What the Superuser Can’t Do

Despite all of the powers listed in the previous section, there are some things that the superuser can’t do, including:

  • Make a change to a filesystem that is mounted read-only. (However, the superuser can make changes directly to the raw device, or can unmount a read-only filesystem and remount it read/write, provided that the media is not physically write-protected.)

  • Unmount a filesystem that contains open files, or one in which some running process has set its current directory.[57]

  • Write directly to a directory, or create a hard link to a directory (although these operations are allowed on some Unix systems).

  • Decrypt the passwords stored in the shadow password file, although the superuser can modify the /bin/login and su system programs to record passwords when they are typed. The superuser can also use the passwd command to change the password of any account.

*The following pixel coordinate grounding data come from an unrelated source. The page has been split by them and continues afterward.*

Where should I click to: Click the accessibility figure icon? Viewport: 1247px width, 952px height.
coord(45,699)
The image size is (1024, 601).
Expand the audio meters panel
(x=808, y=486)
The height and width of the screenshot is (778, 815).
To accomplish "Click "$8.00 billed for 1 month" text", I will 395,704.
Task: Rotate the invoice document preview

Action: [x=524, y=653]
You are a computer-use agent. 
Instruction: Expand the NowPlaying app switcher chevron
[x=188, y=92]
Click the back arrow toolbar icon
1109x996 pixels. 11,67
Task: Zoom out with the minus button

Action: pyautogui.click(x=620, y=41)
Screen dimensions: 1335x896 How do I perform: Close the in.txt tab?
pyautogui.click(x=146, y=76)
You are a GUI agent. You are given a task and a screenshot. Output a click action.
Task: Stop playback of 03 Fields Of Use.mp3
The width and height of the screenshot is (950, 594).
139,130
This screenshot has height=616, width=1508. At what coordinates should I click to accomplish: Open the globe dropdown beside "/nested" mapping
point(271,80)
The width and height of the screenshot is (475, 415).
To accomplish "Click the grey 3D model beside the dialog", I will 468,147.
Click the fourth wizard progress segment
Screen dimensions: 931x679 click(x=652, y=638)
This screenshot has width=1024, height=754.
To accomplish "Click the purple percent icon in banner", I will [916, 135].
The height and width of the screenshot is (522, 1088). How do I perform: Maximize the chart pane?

  • Terminate a process that has entered a wait state inside the kernel, although the superuser can shut down the computer, effectively killing all processes.

Any Username Can Be a Superuser

As we noted in Section 5.1, any account that has a UID of 0 has superuser privileges. The username root is merely a convention. Thus, in the following sample /etc/passwd file, both root and beth can execute commands without any security checks:

root:x:0:1:Operator:/:/bin/ksh
beth:x:0:101:Beth Cousineau:/u/beth:/bin/csh
rachel:x:181:181:Rachel Cohen:/u/rachel:/bin/ksh

You should immediately be suspicious of accounts on your system that have a UID of 0 that you did not install; accounts such as these are frequently added by people who break into computers so that they will have a simple way of obtaining superuser access in the future.

The Problem with the Superuser

The superuser is the main security weakness in the Unix operating system. Because the superuser can do anything, after a person gains superuser privileges—for example, by learning the root password and logging in as root—that person can do virtually anything to the system. This explains why most attackers who break into Unix systems try to become the superuser.

Most Unix security holes that have been discovered are of the kind that allow regular users to obtain superuser privileges. Thus, most Unix security holes result in a catastrophic bypass of the operating system’s security mechanisms. After a flaw is discovered and exploited, the entire computer is compromised.

There are a number of techniques for minimizing the impact of such system compromises, including:

  • Storing sensitive files on removable media, and mounting the media only when you need to access the files. An attacker who gains superuser privileges while the media are unmounted will not have access to critical files.

  • Encrypting your files. Being the superuser grants privileges only on the Unix system; it does not magically grant the mathematical prowess necessary to decrypt a well-coded file or the necessary clairvoyance to divine encryption keys. (Encryption is discussed in Chapter 7.) Best practice is to encrypt with a passphrase other than your login password, which an attacker might capture.

  • Mounting disks read-only when possible.

  • Taking advantage of filesystem features like immutable and append-only files if your system supports them.

  • Keeping your backups of the system current. This practice is discussed further in Chapter 16.

There are many other defenses, too, and we’ll continue to present them in this chapter and throughout this book.


[54] On a few systems, it’s possible to restrict root’s capabilities as part of the kernel boot process, so that even if the superuser account is compromised, some kinds of damage are not possible unless the attacker is physically at the console and has an additional password. Systems that use MAC often do not have a superuser at all, so the discussion in this section does not apply to such systems.

[55] If a program has a file mode of 000, root must set the execute bit of the program with the chmod( ) system call before the program can be run, although shell scripts can be run by feeding their input directly into /bin/sh.

[56] Usually stored on the first 16 blocks of a hard disk or floppy disk formatted with the Unix filesystem.

[57] Many BSD variants (including NetBSD and FreeBSD) provide an -f option to umount, which forcibly unmounts a busy filesystem.